Is Iraq War End a New Day?

Exclusive: The departure of the last 500 U.S. combat troops from Iraq in the predawn hours on Sunday marked an anti-climatic end to a near-nine-year war that began with “shock and awe” and “embedded” journalists joining the invasion force. But Robert Parry wonders if any lessons were learned — and what lies ahead.

By Robert Parry

Under the cover of darkness early Sunday morning, the last 500 U.S. combat troops sped out of Iraq in a 110-vehicle convoy to Kuwait, a departure kept secret even from Iraqi allies to avoid possible leaks to militants who might have inflicted one more ambush.

It was an ignominious end to an imperial adventure that cost around $1 trillion and left nearly 4,500 U.S. soldiers dead, along with uncounted hundreds of thousands of Iraqis, not to mention many thousands more injured and maimed.

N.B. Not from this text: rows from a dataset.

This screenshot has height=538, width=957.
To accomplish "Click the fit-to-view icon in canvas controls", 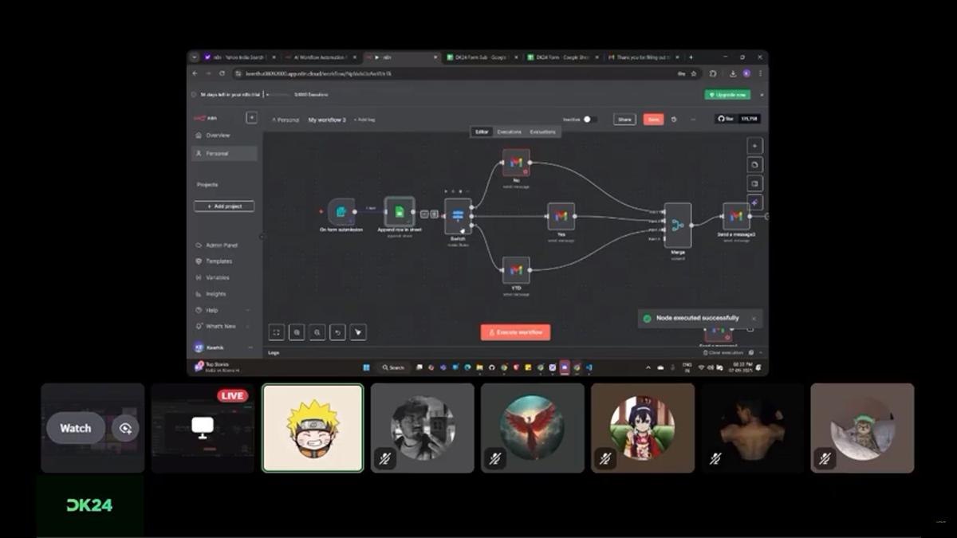I will point(275,332).
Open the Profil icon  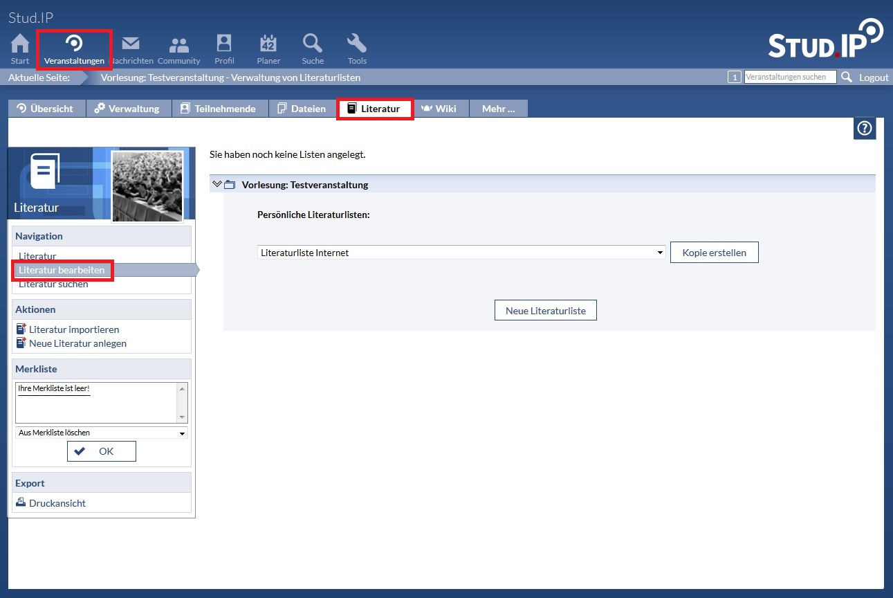[224, 44]
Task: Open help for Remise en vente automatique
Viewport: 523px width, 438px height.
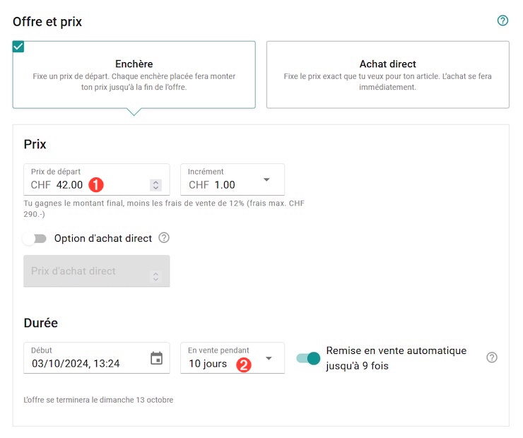Action: pos(492,357)
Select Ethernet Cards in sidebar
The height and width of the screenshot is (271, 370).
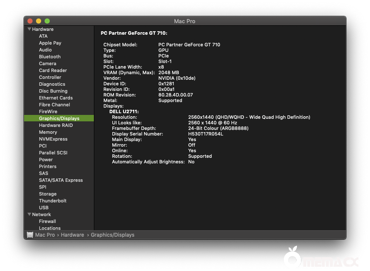[x=56, y=98]

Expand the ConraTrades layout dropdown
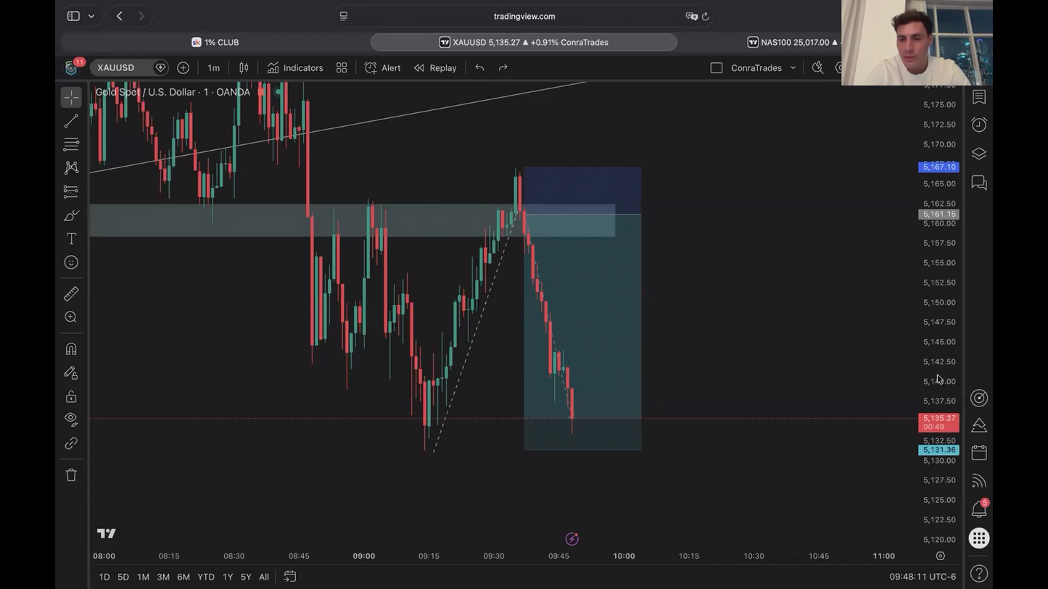[x=793, y=68]
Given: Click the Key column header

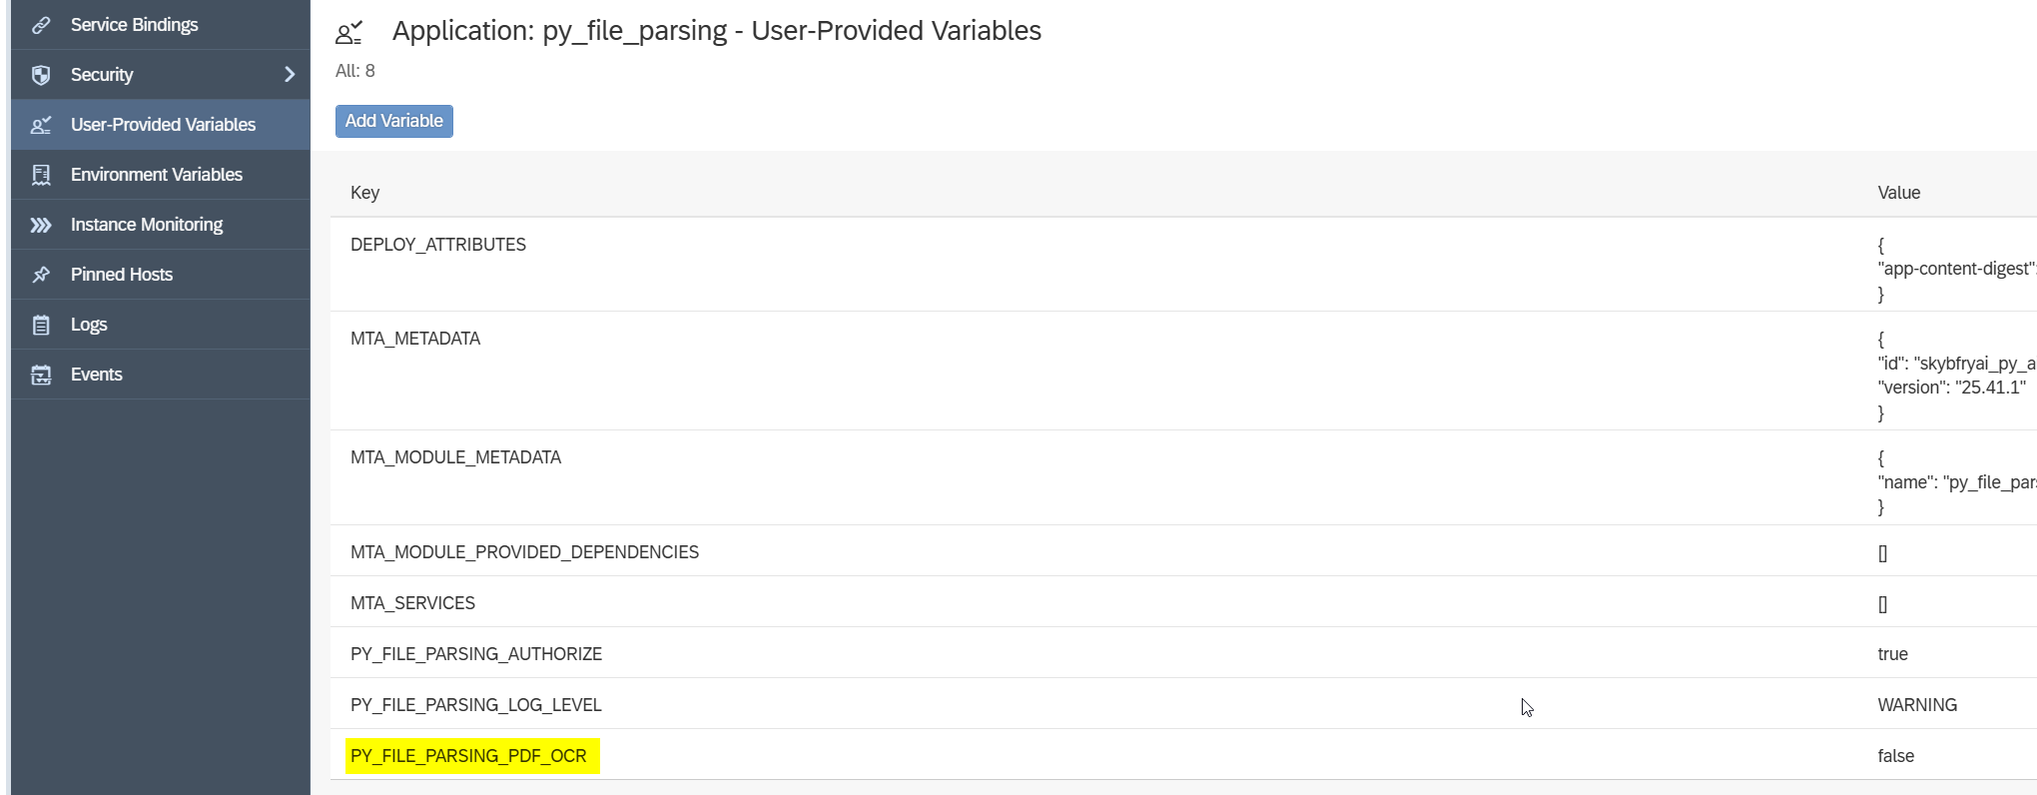Looking at the screenshot, I should (364, 193).
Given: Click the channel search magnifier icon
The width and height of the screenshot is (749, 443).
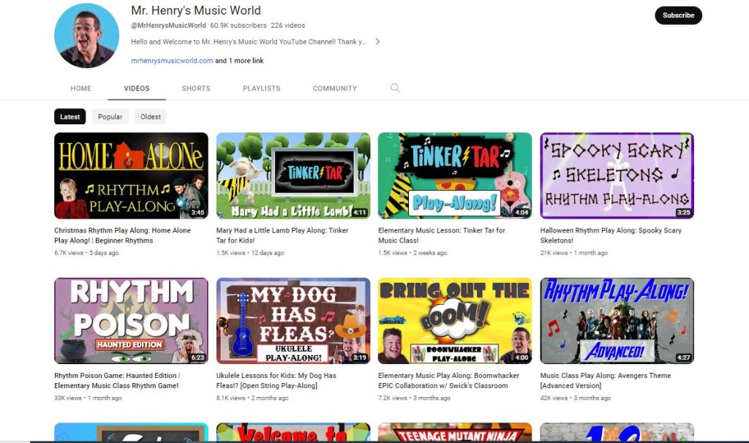Looking at the screenshot, I should pyautogui.click(x=395, y=88).
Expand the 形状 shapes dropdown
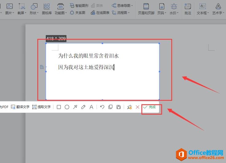 pyautogui.click(x=34, y=13)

Iraq’s infrastructure also remains devastated by the war, and there is the strong possibility that sectarian tensions will again erupt into violence. With a new round of political arrests just this weekend, many Iraqis fear they may have traded one dictator, secular Sunni Saddam Hussein, for another tyrant, Shiite Nouri al-Maliki, today’s strongman prime minister.

President George W. Bush and members of his national security team in Iraq in 2007

The United States will try to extend its influence and get some “value” for its massive investment but without tens of thousands of troops to deploy and without tens of billions of dollars to throw around, it is hard to envision how that will work. The arc of American power is clearly on the decline.

Most of the Iraqis quoted by the New York Times on Monday expressed relief that the American troops had finally left.

“We’ve been wanting this day since 2003,“ said Moustafa Younis, an auto mechanic in Mosul. “When they invaded us, we carried our machine guns and went out to fight them. We decided to do suicide operations against them. They committed many crimes, and we lost a lot of things because of them.”

Indeed, the U.S. departure represents a hard-fought victory for the Iraqi resistance, including anti-American Shiite leader Moktada al-Sadr whose political influence with the Maliki government was a key factor in Maliki’s rejection of American requests to leave behind a “residual” military force.

Strategically, Shiite-ruled Iran, which has close ties to both Maliki and Sadr, seems to have gained the most from the U.S. toppling of Iran’s longtime nemesis, Saddam Hussein. Iran also worked behind the scenes to pressure Maliki into rejecting long-term U.S. bases that could be used to threaten Iran.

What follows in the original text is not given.